The Heartbreak Around Us
In light of the events that have taken place in the last few weeks and months in our nation, I’ve reflected on what my response as a Christian leader but mainly a Jesus-follower should look like.
There has been racial conflict, governmental conflict and political conflict to top off the daily reality of tense relationships, difficult circumstances and spiritual failures. It is too much. It is overwhelming and terrifying.
When I turn on the news or read another social media post, part of me wants to be afraid because of the happenings in today’s world. My knee jerk reaction is to fear for my family, myself, public servants, but mostly for the future. There is conflict constantly brewing to the point I foresee war breaking out in our own country. How’s that for inspirational reading?
This is not the world I want my children to grow up in but it is the world we have.
So, sure, my initial response is to be paralyzed with fear of the unknown–concerned for the stability in my little corner of the world.

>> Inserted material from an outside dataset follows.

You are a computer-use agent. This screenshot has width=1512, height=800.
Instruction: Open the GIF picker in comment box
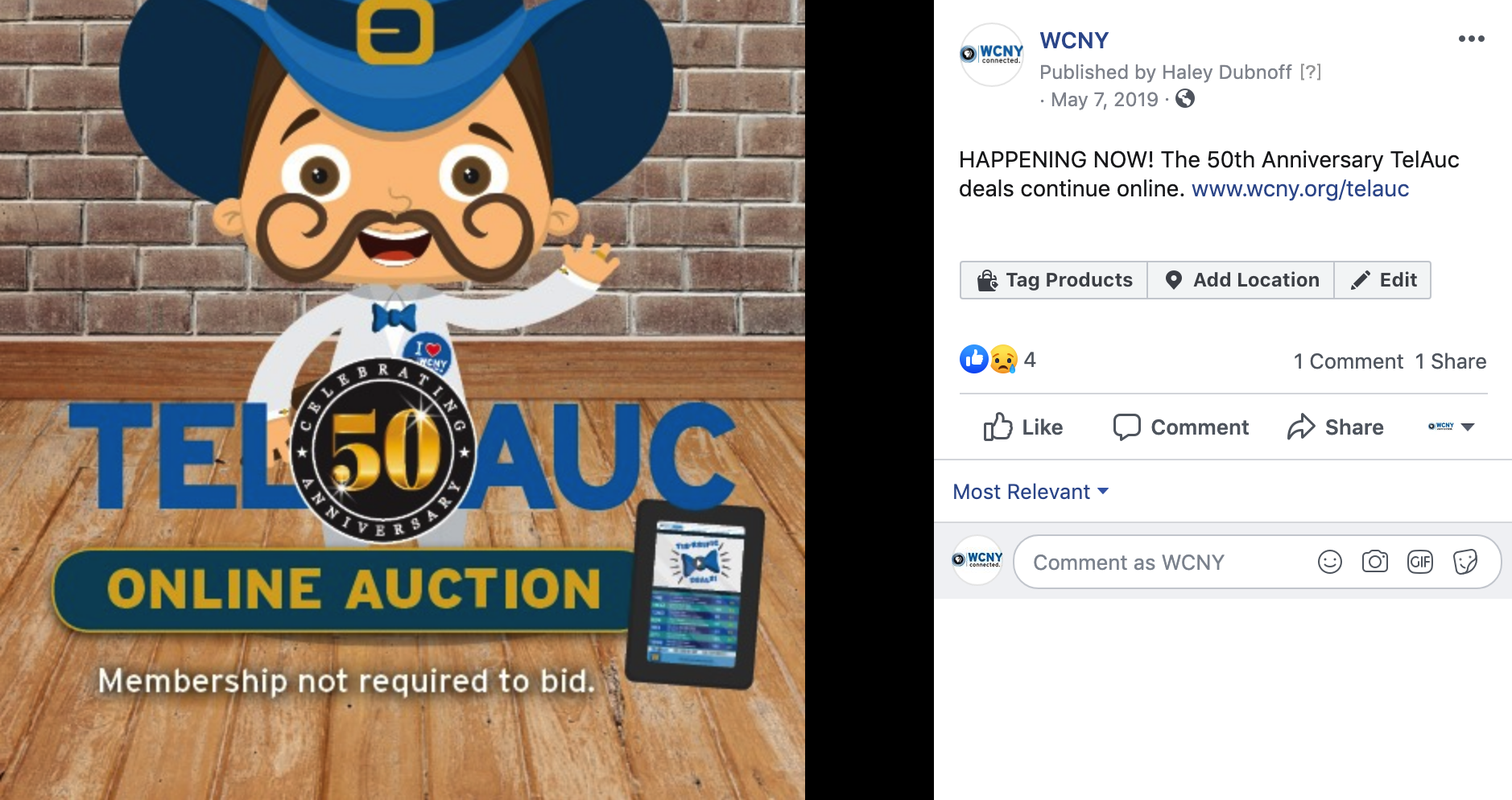click(1419, 562)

But, I’m not afraid. I’m not.
You see, I’m not my own. I haven’t been my own for a long time. Neither do my children or my husband belong to me. I have laid it all down.
I am a stranger in this foreign land anxiously awaiting the day when I get to go home and rest at the feet of Jesus.

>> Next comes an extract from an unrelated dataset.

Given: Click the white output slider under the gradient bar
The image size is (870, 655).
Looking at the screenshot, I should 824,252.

Even now, I bow at the feet of King Jesus. My heart cries out as the apostle Paul,
I have been crucified with Christ and I no longer live, but Christ lives in me.–Galatians 2:20
My life is not my own, so who should I fear? Really, the Spirit that lives inside of me is greater than the hate and violence in this world (1 John 4:4)!

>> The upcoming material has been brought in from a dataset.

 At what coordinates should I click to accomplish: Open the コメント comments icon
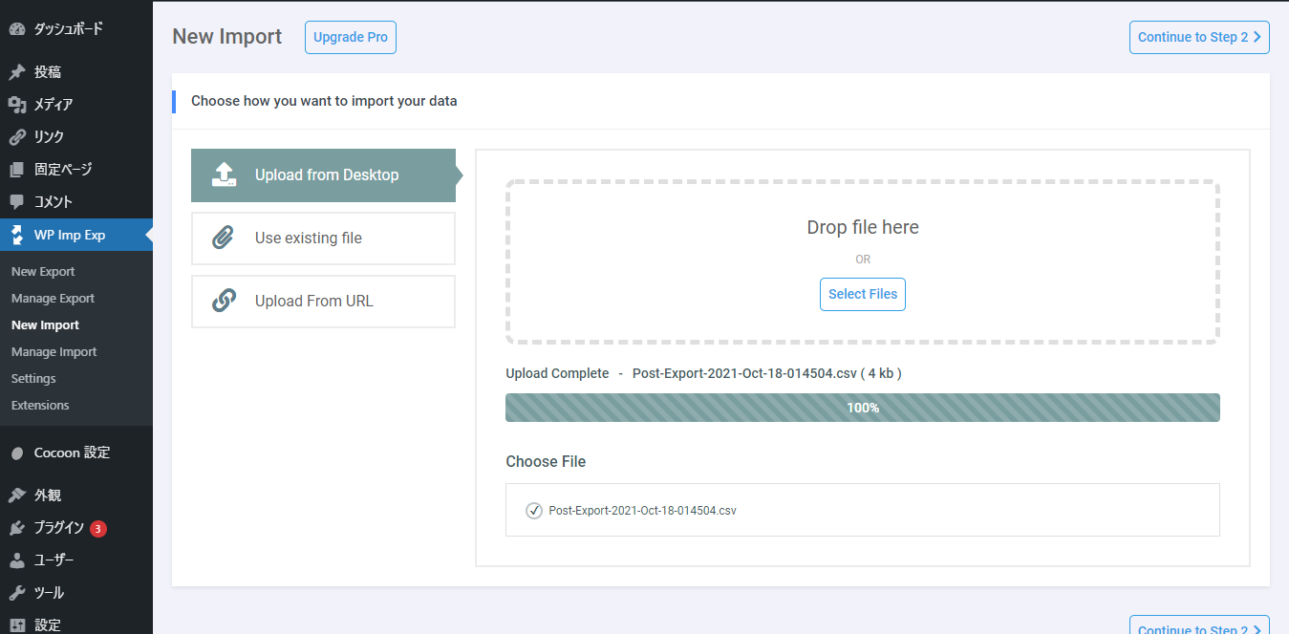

The conflict we are experiencing in our world is awful. But it isn’t new. Things aren’t worse than they have ever been. Things have been bad since the day Adam and Eve turned away from their Maker.
What we are experiencing is the by-product of a society who has rejected their Maker. We live among a people who do what is right in their own eyes. There is nothing absolute and standards are spurned. Indulgence is king.
Paul wrote to the Philippians:
For, as I have often told you before and now tell you again even with tears, many live as enemies of the cross of Christ. Their destiny is destruction, their god is their stomach, and their glory is in their shame. Their mind is set on earthly things.But our citizenship is in heaven. And we eagerly await a Savior from there, the Lord Jesus Christ, who, by the power that enables him to bring everything under his control, will transform our lowly bodies so that they will be like his glorious body.–Philippians 3: 18-21
My heart breaks for those who are enemies of the cross. God, have mercy on our broken, stiff-necked world.